ブラーさん、ネロを誘惑するのは、やめてください。


「そうか。そうすれば、ミシュティにも、もう少し滞在してくれたのか。」

「お菓子食べ放題にすれば、ネロは釣れたんじゃないか?」


…ネロを釣るのは、やめて貰っても?


「本当に帰るのか?」

「本当に帰るの?」


良い顔二人に、迫られている…


「あの、帰ると言っても、すぐに帰る訳ではないですし、明日はまだプティテーラにいる予定ですよ?それに、挨拶回りで、また会いに来ますし…」


なんで私は、こんな言い訳っぽいことを言っているんだ?


「それを帰り支度というんだよな?」

「それが終わったら、帰るっていうことだよね?」

「そっか。

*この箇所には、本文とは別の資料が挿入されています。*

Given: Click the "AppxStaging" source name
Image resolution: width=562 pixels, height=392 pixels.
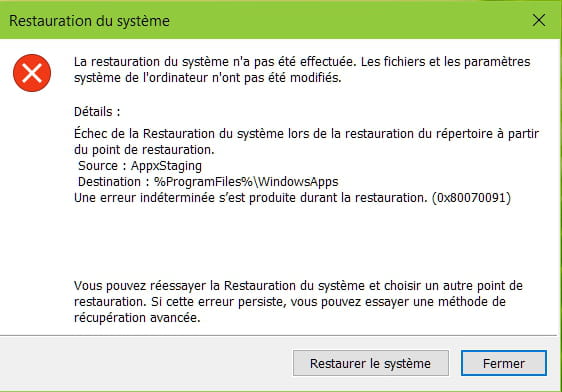Looking at the screenshot, I should [x=166, y=166].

せっかくプティテーラで会えたのに、またチヒロ達とお別れか。」

「次に会えるのはいつだろうな…?」


全員シュンとした顔をして、下を向く。

メルとビスクートさんまで参戦されると、収拾がつかなくなるんですけど。

そして、四人をよく見ると、下を向きプルプルと震えていることに気が付いた。


「あの、もしかして、私は揶揄われました?」


ムスッとした声で、言い放つと、四人が下を向いたまま、ブフッと噴き出した。

はい、これは揶揄われていました。


「ごめん、ごめん。ついね?でも、二人が帰ってしまうのは寂しい。本当だよ。」


笑いながら言われても、全然、説得力ありませんけど?


「だって、本当に寂しいじゃないか。」


そして、爆笑を止め、私とネロをじっと見つめて、哀愁漂う笑みをクラト公子は浮かべたのだった。